- DOCUMENT SECTION:
BEGIN

Tag Archives: Ads

Private Ads Prediction with DP-SGD

Ad technology providers widely use machine learning (ML) models to predict and present users with the most relevant ads, and to measure the effectiveness of those ads. With increasing focus on online privacy, there’s an opportunity to identify ML algorithms that have better privacy-utility trade-offs. Differential privacy (DP) has emerged as a popular framework for developing ML algorithms responsibly with provable privacy guarantees. It has been extensively studied in the privacy literature, deployed in industrial applications and employed by the U.S. Census. Intuitively, the DP framework enables ML models to learn population-wide properties, while protecting user-level information.

When training ML models, algorithms take a dataset as their input and produce a trained model as their output. Stochastic gradient descent (SGD) is a commonly used non-private training algorithm that computes the average gradient from a random subset of examples (called a mini-batch), and uses it to indicate the direction towards which the model should move to fit that mini-batch. The most widely used DP training algorithm in deep learning is an extension of SGD called DP stochastic gradient descent (DP-SGD).

DP-SGD includes two additional steps: 1) before averaging, the gradient of each example is norm-clipped if the L2 norm of the gradient exceeds a predefined threshold; and 2) Gaussian noise is added to the average gradient before updating the model. DP-SGD can be adapted to any existing deep learning pipeline with minimal changes by replacing the optimizer, such as SGD or Adam, with their DP variants. However, applying DP-SGD in practice could lead to a significant loss of model utility (i.e., accuracy) with large computational overheads. As a result, various research attempts to apply DP-SGD training on more practical, large-scale deep learning problems. Recent studies have also shown promising DP training results on computer vision and natural language processing problems.

In “Private Ad Modeling with DP-SGD”, we present a systematic study of DP-SGD training on ads modeling problems, which pose unique challenges compared to vision and language tasks. Ads datasets often have a high imbalance between data classes, and consist of categorical features with large numbers of unique values, leading to models that have large embedding layers and highly sparse gradient updates. With this study, we demonstrate that DP-SGD allows ad prediction models to be trained privately with a much smaller utility gap than previously expected, even in the high privacy regime. Moreover, we demonstrate that with proper implementation, the computation and memory overhead of DP-SGD training can be significantly reduced.


Evaluation

We evaluate private training using three ads prediction tasks: (1) predicting the click-through rate (pCTR) for an ad, (2) predicting the conversion rate (pCVR) for an ad after a click, and 3) predicting the expected number of conversions (pConvs) after an ad click. For pCTR, we use the Criteo dataset, which is a widely used public benchmark for pCTR models. We evaluate pCVR and pConvs using internal Google datasets. pCTR and pCVR are binary classification problems trained with the binary cross entropy loss and we report the test AUC loss (i.e., 1 - AUC). pConvs is a regression problem trained with Poisson log loss (PLL) and we report the test PLL.

END

- STUDY MATERIAL:
BEGIN

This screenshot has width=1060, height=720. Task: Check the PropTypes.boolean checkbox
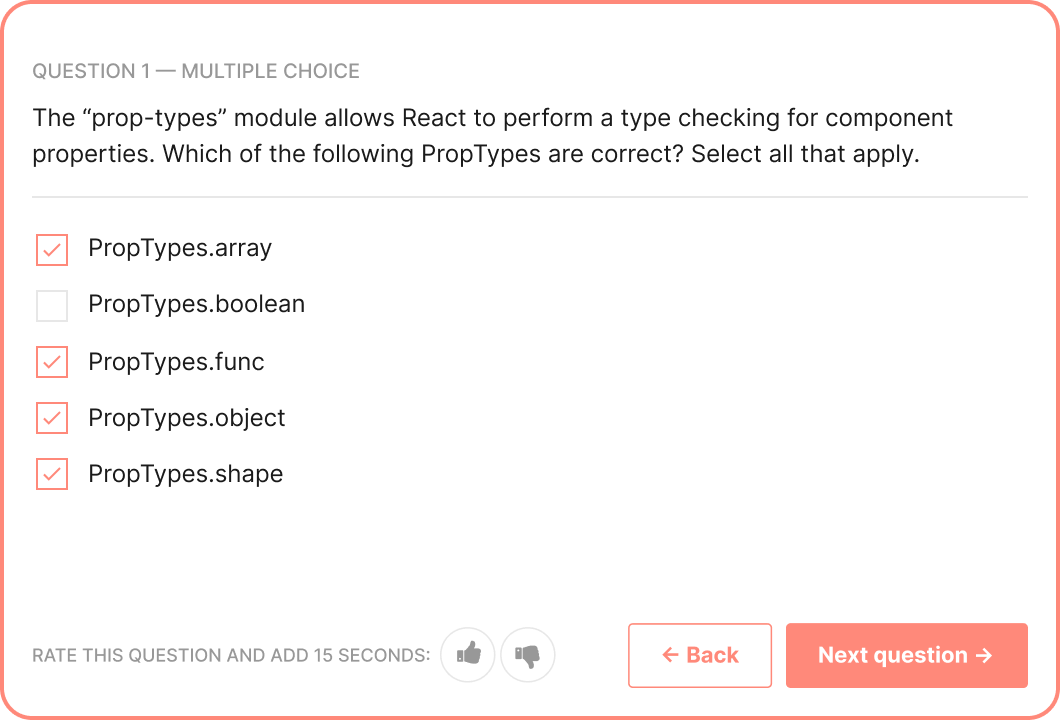[x=52, y=306]
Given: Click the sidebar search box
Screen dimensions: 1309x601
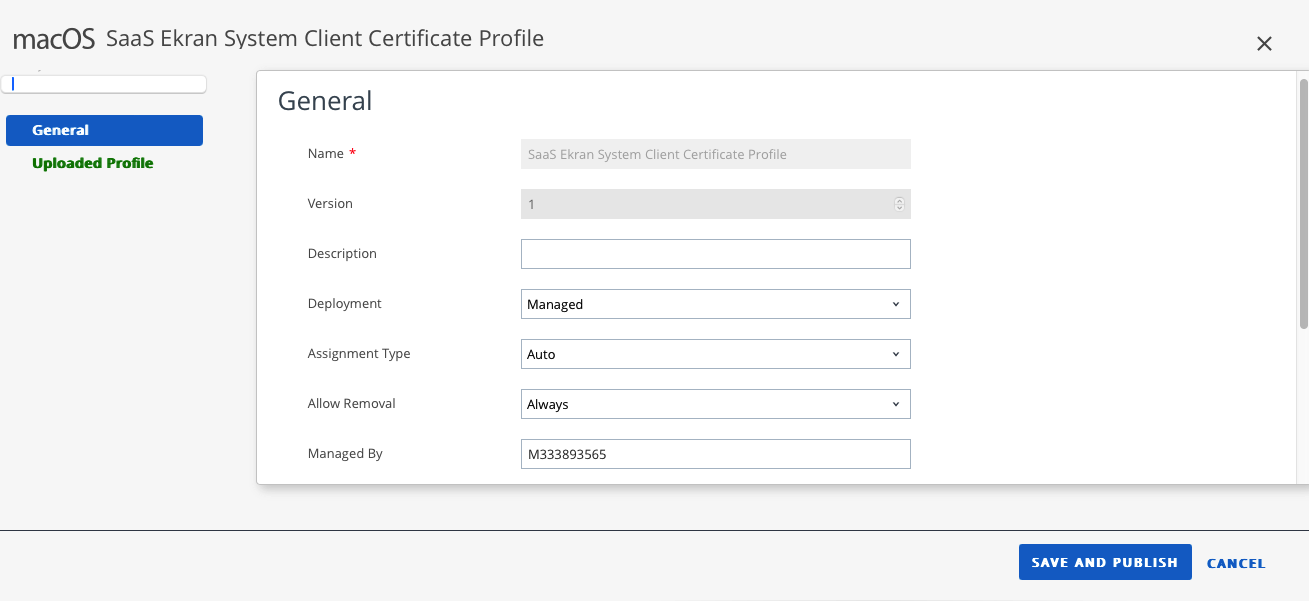Looking at the screenshot, I should coord(105,85).
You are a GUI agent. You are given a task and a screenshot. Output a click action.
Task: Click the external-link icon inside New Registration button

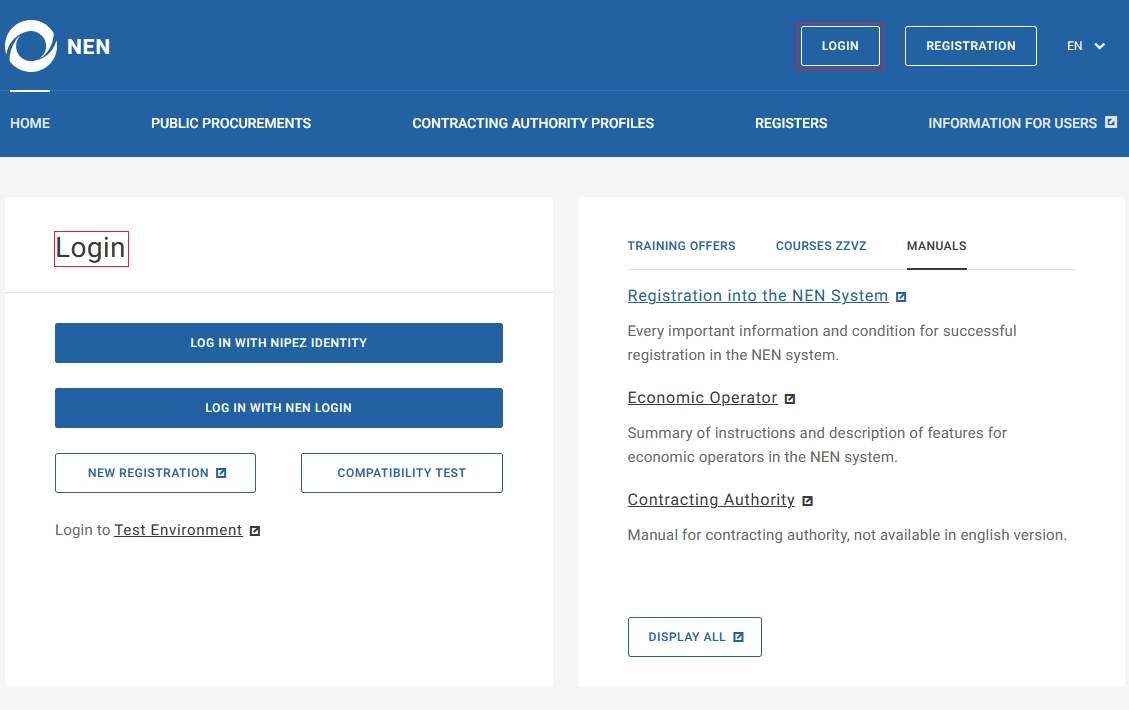point(221,473)
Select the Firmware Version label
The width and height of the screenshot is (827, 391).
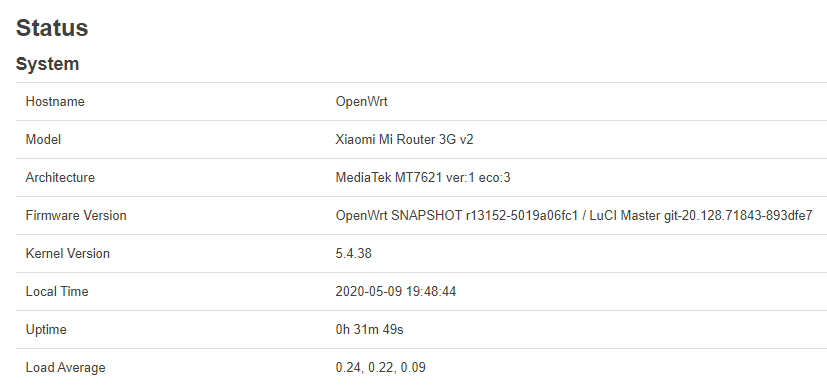point(76,215)
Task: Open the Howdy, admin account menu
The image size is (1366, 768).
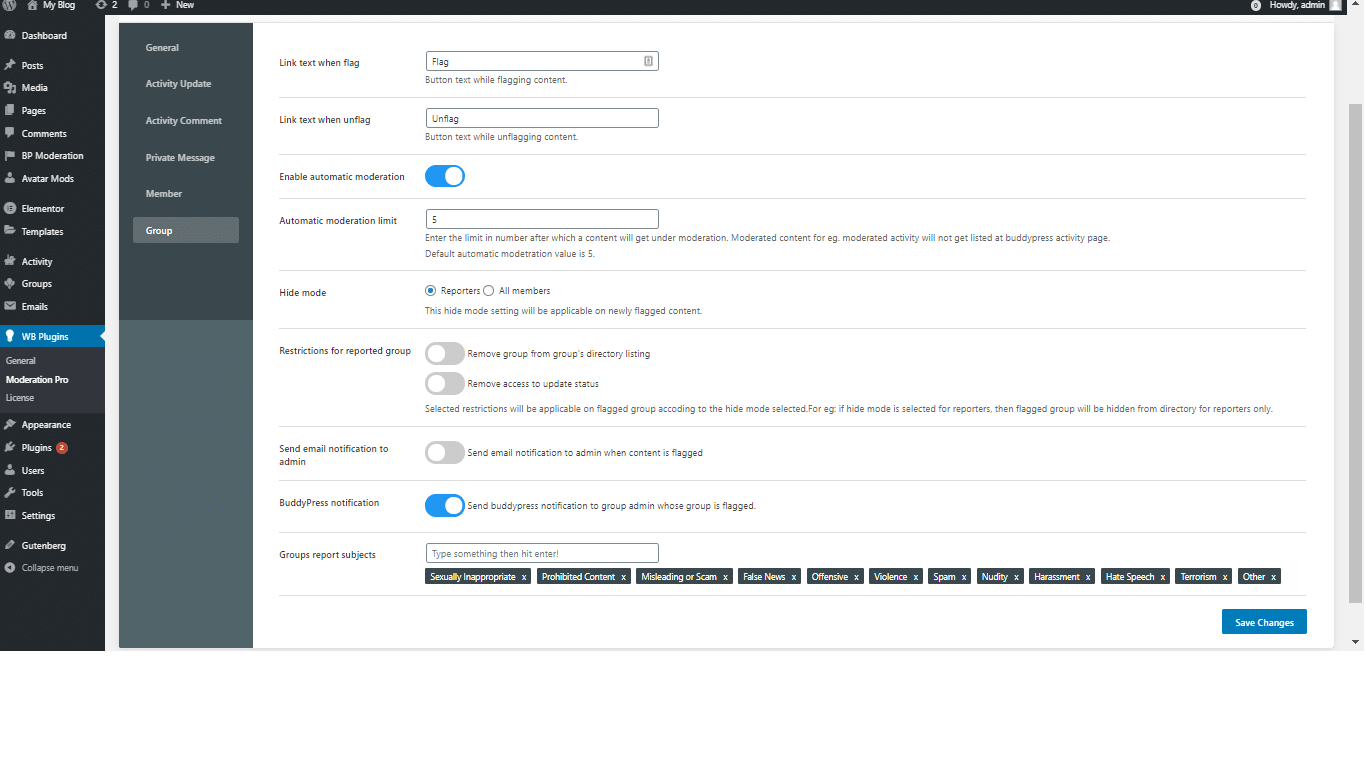Action: 1297,5
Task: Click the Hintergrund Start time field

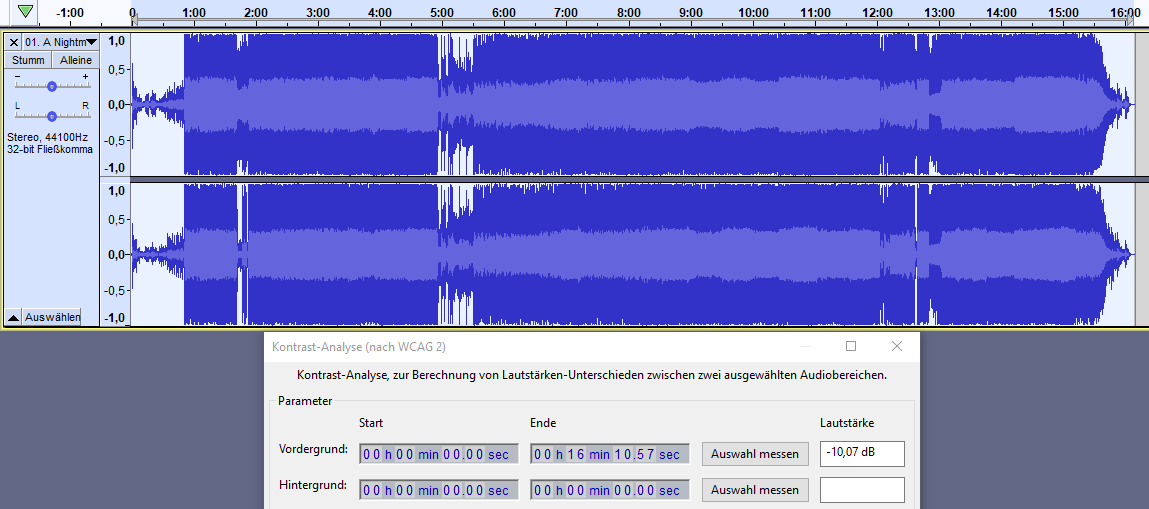Action: click(438, 490)
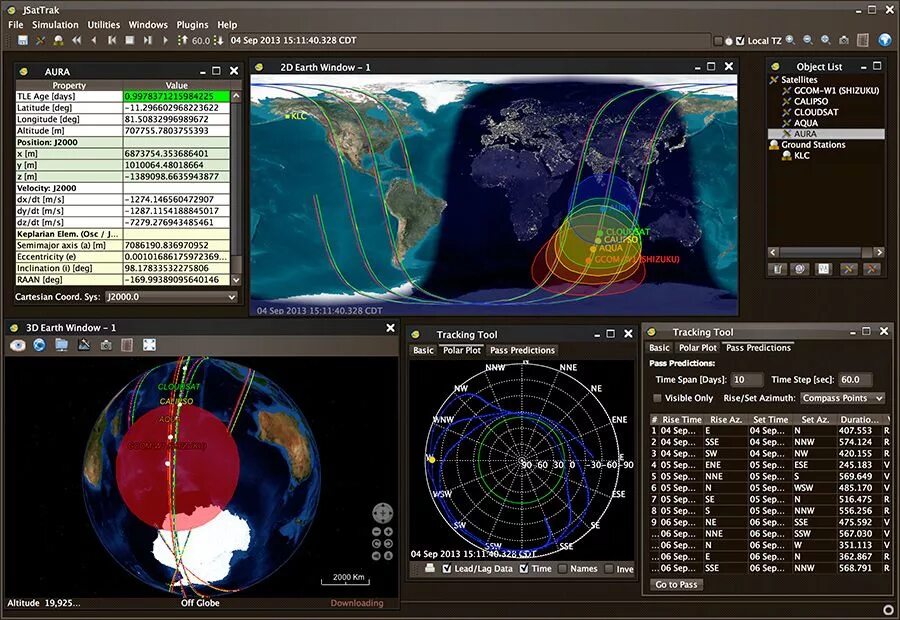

END

- TASK GOAL: In the text about private ads prediction, quote the words from "Ad technology providers" up to and including "protecting user-level information.". The records have nothing to do with the text about private ads prediction.

- EXERCISE RESULT:
Ad technology providers widely use machine learning (ML) models to predict and present users with the most relevant ads, and to measure the effectiveness of those ads. With increasing focus on online privacy, there’s an opportunity to identify ML algorithms that have better privacy-utility trade-offs. Differential privacy (DP) has emerged as a popular framework for developing ML algorithms responsibly with provable privacy guarantees. It has been extensively studied in the privacy literature, deployed in industrial applications and employed by the U.S. Census. Intuitively, the DP framework enables ML models to learn population-wide properties, while protecting user-level information.